Results and Analytical Discussion

The authors demonstrate significant AUROC/AUPRC improvements in few-shot settings using CLMBR-T-base as compared to baseline models like count-based GBM. However, they note that while CLMBR-T-base shows improved performance across most task categories, especially at intermediate sample sizes, the model's performance can diminish when trained on more extensive datasets, particularly for certain diagnosis tasks.

The above observations imply that while pretrained models like CLMBR-T-base offer initial advantageous initialization states due to extensive prior exposure across multiple patient records, task-specific models trained from scratch might surpass in settings where sufficient labelled data are available. The performance parity or reversal in higher label settings underscores the complex interplay between task design, data availability, and model architecture in clinical implementations.
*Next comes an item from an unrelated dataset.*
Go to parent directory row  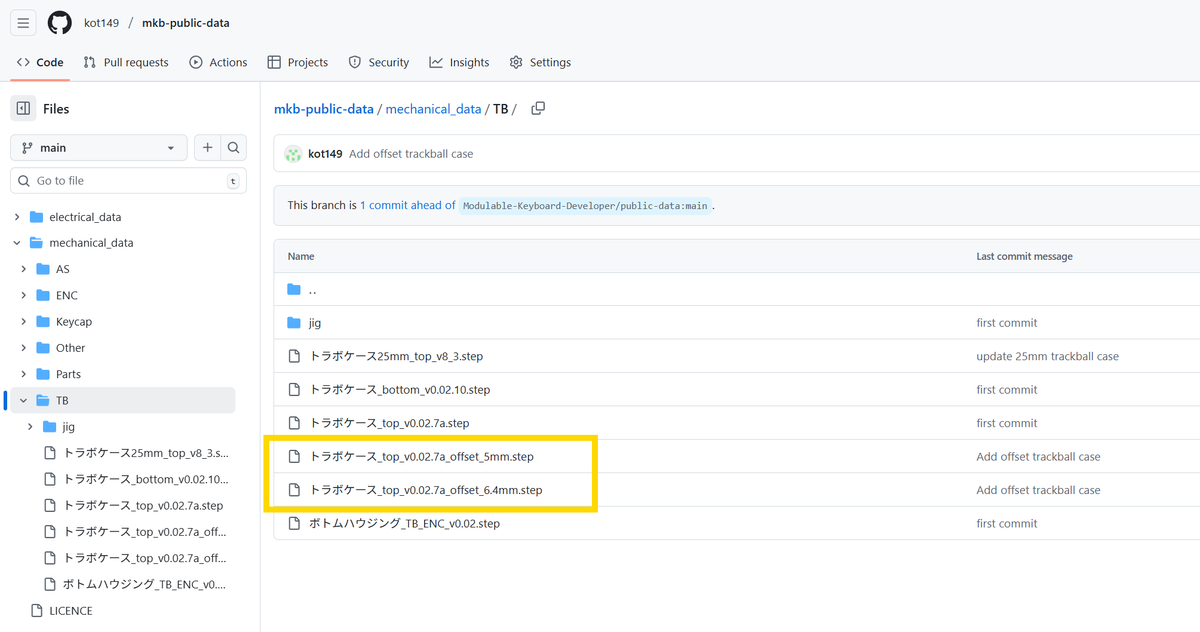coord(313,290)
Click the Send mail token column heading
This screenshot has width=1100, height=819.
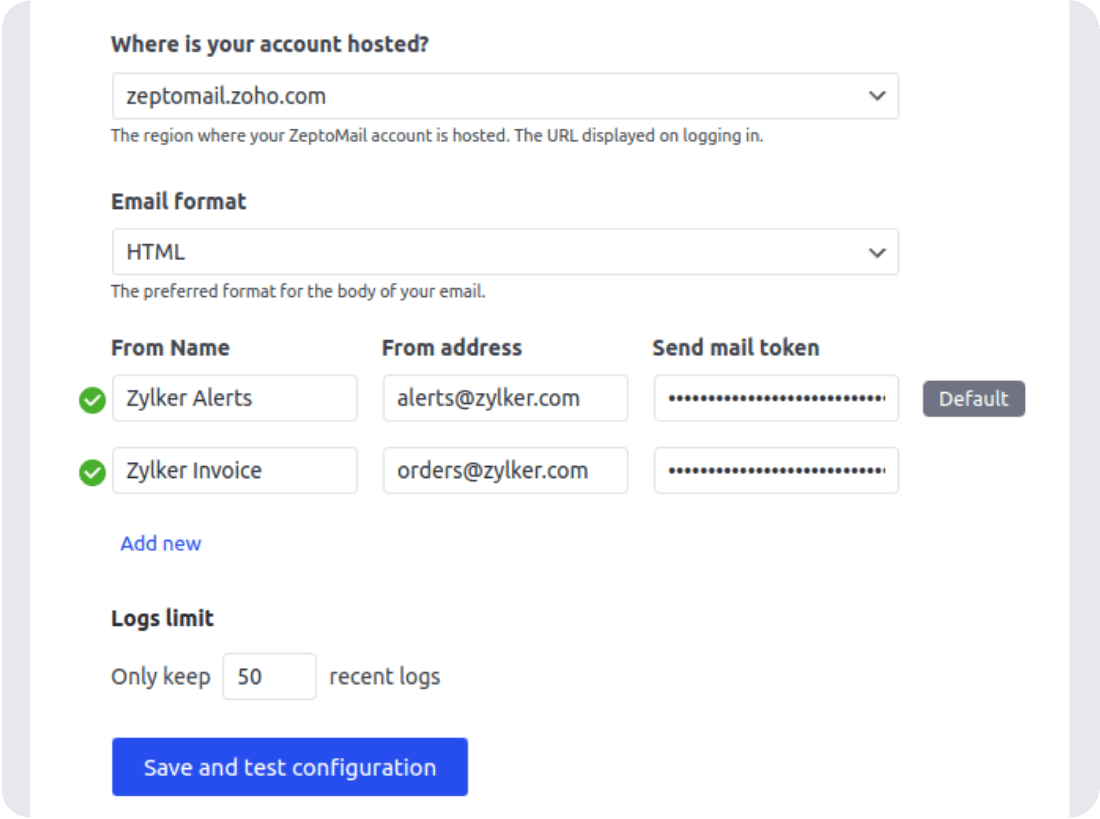click(x=736, y=348)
Implications and Future Directions

The authors' methodical approach to releasing a dataset alongside a pretrained model addresses several flaws noted in previous literature: lack of structured EHR data beyond ICU/ED settings, absence of open pretrained foundation models, and inadequacies in few-shot learning benchmarks. The research speculates that by leveraging shared, open resources, collaborative advancements in model robustness and scope are achievable, promoting more standardized methods in healthcare ML research.

Future developments could involve investigating larger and multi-institutional datasets to assess the generalizability and reliability of foundation models across varying healthcare systems. Additionally, extending the work to include unstructured data such as clinical notes could provide further insights into the effective integration and utilization of all data types present in EHRs.

Conclusion

"EHRSHOT: An EHR Benchmark for Few-Shot Evaluation of Foundation Models" establishes a framework for enhanced reproducibility and a new avenue for validating clinical foundation models in low-label environments. By opening path breaking avenues for few-shot learning evaluations in healthcare, this paper seeds future exploration in the fifty percent shades of clinical machine learning, navigating towards a more reliable and accessible embodiment of data-driven healthcare.